Faust ici est dédoublé, obligé de reprendre régulièrement de l’élixir de jouvence pour ne pas redevenir le « vieux » que la mise en scène nous montre, dans la première scène, finissant sa nuit avec une superbe jeune femme. Plus osé encore, ce n’est pas lui qui engrosse Marguerite, mais Méphistophélès qui se couche sur elle au troisième acte (on ne peut pas s’empêcher de penser à Rosemary’s baby, surtout au moment de l’échographie). Et c’est là, sans doute, l’idée clef du metteur en scène : dans l’esprit de Faust amoureux, Marguerite « demeure » effectivement « chaste et pure » et c’est évidemment ce qui le sauve et le perd en même temps. Mais comme il faut bien une proie à l’Enfer, c’est Siebel que les acolytes de Méphisto emportent dans la scène finale où l’on peine à reconnaître la prison où Marguerite est censée attendre son exécution.

D’évidence cette relecture, riche en effets, plait beaucoup au public, mais l’opéra de Gounod n’y gagne que très peu en force et reste tout de même une grosse machine d’art bourgeois, bien éloignée de la pièce d’origine de Goethe et de ses interrogations métaphysiques.

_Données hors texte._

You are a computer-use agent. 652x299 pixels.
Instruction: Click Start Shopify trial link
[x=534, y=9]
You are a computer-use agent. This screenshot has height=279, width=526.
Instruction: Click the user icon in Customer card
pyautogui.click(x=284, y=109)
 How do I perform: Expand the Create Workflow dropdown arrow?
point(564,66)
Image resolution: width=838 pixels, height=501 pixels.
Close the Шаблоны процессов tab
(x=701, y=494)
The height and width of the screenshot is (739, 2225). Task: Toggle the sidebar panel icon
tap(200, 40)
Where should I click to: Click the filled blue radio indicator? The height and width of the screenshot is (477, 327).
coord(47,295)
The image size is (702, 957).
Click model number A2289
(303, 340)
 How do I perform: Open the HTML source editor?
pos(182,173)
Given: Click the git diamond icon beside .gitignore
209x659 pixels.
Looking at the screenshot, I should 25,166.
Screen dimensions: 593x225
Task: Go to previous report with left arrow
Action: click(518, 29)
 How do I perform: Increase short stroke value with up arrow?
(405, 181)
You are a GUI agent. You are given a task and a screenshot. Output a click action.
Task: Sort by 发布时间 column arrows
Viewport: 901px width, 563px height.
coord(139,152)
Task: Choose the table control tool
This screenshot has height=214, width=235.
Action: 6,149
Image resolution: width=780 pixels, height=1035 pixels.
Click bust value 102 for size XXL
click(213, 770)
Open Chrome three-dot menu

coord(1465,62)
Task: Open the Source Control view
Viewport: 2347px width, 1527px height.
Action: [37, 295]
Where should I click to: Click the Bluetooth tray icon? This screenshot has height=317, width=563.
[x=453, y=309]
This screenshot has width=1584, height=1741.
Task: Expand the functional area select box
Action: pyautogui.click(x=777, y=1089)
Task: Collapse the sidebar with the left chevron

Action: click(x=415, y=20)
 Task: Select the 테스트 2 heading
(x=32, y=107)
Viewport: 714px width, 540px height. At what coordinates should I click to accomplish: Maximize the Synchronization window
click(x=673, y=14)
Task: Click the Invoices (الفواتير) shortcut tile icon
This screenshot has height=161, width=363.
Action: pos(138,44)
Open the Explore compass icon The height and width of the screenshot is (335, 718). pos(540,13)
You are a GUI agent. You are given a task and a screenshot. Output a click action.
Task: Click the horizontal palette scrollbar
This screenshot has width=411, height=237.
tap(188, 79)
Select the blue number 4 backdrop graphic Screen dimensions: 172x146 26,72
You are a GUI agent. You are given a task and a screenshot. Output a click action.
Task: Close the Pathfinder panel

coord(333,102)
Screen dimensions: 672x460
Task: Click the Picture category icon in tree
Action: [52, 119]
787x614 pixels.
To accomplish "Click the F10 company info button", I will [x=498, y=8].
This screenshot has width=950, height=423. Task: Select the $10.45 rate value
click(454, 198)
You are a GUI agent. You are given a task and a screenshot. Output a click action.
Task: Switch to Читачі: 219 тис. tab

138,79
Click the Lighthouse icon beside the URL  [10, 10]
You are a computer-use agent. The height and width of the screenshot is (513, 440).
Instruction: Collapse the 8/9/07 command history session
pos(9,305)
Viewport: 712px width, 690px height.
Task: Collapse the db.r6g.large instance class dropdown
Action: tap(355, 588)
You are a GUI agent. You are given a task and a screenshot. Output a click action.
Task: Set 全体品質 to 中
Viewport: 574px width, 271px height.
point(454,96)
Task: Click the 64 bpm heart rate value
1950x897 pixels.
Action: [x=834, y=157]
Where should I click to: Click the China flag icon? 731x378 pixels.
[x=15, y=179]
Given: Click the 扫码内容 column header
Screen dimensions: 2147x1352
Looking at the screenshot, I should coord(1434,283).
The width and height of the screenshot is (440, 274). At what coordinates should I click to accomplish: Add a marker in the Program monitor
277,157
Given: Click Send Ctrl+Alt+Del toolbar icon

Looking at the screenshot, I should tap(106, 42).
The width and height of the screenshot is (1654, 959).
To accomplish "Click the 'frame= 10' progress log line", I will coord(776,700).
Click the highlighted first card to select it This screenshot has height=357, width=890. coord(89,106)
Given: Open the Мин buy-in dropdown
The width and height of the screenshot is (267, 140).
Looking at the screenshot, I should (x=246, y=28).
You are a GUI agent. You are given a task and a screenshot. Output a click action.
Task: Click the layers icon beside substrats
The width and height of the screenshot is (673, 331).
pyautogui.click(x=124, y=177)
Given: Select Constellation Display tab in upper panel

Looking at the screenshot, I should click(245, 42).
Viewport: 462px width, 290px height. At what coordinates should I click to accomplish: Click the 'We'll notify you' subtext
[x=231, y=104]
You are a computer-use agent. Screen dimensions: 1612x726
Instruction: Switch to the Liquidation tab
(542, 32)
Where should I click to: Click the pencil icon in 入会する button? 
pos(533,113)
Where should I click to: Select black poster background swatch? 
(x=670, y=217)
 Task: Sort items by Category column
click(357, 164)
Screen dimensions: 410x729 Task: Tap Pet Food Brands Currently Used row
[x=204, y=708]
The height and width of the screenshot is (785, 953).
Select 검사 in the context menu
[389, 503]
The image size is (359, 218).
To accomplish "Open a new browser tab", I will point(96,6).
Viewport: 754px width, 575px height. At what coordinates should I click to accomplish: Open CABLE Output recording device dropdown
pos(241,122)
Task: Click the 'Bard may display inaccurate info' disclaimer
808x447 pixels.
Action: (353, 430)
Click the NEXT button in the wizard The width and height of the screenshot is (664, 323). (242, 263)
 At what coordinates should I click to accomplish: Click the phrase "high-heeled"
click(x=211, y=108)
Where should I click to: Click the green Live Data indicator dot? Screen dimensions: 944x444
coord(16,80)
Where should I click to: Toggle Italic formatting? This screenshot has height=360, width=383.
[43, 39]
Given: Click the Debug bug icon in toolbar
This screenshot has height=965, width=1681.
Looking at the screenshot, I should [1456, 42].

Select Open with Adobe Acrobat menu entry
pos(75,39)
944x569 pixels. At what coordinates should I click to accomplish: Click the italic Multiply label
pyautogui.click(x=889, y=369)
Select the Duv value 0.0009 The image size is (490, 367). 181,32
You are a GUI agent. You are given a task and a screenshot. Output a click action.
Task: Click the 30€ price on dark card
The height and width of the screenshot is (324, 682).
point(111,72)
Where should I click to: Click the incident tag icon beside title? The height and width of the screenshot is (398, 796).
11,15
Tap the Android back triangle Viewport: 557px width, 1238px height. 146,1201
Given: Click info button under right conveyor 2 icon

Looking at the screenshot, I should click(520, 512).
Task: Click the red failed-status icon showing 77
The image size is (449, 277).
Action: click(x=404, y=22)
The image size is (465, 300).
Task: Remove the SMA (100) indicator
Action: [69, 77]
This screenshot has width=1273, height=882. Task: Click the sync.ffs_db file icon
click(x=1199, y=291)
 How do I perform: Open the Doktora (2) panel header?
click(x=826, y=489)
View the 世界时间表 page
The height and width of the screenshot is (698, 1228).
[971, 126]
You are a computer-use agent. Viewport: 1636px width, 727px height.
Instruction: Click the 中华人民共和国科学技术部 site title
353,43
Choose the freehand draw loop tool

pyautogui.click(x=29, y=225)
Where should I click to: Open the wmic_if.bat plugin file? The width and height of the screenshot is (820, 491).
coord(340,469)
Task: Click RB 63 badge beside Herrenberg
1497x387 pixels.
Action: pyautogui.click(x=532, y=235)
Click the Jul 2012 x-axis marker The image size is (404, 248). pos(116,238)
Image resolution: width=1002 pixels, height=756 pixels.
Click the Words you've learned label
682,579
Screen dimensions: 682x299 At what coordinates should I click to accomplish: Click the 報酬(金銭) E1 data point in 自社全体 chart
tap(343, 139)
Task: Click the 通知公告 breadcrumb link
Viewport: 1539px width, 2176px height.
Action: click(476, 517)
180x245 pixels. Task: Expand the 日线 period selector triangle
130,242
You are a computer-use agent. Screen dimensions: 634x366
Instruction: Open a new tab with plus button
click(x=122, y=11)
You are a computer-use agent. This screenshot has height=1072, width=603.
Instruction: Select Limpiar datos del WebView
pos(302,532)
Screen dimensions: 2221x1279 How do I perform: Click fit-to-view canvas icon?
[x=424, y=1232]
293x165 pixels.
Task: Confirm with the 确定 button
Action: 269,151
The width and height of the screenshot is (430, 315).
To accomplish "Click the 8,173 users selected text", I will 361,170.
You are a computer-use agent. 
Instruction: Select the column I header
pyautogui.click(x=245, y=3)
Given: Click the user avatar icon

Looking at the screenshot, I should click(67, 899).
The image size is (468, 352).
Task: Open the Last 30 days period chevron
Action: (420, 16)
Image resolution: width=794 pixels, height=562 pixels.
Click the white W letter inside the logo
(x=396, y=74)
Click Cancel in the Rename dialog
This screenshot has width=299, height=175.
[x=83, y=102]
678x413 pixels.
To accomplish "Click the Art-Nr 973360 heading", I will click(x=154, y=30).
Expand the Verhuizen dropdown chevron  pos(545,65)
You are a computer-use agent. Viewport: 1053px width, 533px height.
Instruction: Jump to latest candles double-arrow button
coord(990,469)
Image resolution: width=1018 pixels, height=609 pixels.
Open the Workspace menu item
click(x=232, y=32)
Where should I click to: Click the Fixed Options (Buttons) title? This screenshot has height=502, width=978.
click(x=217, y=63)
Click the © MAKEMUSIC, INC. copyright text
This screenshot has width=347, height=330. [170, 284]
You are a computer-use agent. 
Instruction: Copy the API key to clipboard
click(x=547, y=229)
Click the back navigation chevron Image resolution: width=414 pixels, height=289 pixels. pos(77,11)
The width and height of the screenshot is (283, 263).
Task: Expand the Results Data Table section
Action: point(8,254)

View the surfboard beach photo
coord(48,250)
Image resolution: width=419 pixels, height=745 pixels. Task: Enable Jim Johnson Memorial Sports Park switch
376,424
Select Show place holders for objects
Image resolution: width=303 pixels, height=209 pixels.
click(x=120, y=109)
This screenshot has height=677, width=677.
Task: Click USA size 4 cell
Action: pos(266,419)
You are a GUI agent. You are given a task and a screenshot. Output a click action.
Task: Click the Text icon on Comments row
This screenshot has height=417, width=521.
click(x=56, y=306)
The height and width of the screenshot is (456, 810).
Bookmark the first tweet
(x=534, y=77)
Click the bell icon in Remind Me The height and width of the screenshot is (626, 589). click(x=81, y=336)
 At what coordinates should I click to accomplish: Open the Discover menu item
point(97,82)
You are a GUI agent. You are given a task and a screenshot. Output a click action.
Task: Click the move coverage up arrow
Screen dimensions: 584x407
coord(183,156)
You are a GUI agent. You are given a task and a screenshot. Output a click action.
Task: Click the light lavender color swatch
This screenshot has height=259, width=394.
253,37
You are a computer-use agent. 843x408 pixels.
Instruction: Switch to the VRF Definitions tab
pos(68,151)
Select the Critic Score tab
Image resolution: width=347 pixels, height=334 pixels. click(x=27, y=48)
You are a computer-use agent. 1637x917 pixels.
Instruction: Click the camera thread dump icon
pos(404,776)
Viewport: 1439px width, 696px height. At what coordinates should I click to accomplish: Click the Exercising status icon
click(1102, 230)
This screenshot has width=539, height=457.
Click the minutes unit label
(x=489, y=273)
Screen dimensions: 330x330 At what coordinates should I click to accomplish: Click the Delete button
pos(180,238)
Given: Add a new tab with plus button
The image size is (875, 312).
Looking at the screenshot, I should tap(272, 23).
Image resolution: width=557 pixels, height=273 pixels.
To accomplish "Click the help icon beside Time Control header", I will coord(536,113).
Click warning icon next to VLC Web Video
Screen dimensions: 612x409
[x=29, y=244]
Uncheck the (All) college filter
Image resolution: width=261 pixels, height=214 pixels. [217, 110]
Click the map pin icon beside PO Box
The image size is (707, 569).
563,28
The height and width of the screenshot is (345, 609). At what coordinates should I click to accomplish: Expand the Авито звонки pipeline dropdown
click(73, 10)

Reste la musique. À la tête d’un orchestre en très grande forme, Thomas Hengelbrock magnifie la partition de Gounod, avec une direction ample et soutenue, qui met en valeur toutes les beautés de l’orchestration et l’invention mélodique du compositeur. Benjamin Bernheim est un Faust stylé, avec des contre-uts pianissimi d’une grande sûreté, mais l’interprète, peut-être un peu bridé par la conception de son personnage, reste un peu en deçà du chanteur. Débutant à l’Opéra de Paris, l’Américaine Angel Blue chante dans un français acceptable, avec son soprano lyrique agréable, mais n’est pas vraiment une Marguerite inoubliable. De très grand format, mais un peu trop appuyé, le Méphistophélès de Christian Van Horn s’impose sans problème par la taille et la puissance. Un peu trop âpre de timbre, Florian Sempey parait bien court dans les graves, mais il colle bien à l’image de macho brutal de Valentin. Excellente la Dame Marthe de Sylvie Brunet-Grupposo en fausse jeune fille sur le retour, boudinée dans ses jeans ainsi que le filiforme Siebel d’Emily d’Angelo avec un mezzo coloré et une parfaite articulation.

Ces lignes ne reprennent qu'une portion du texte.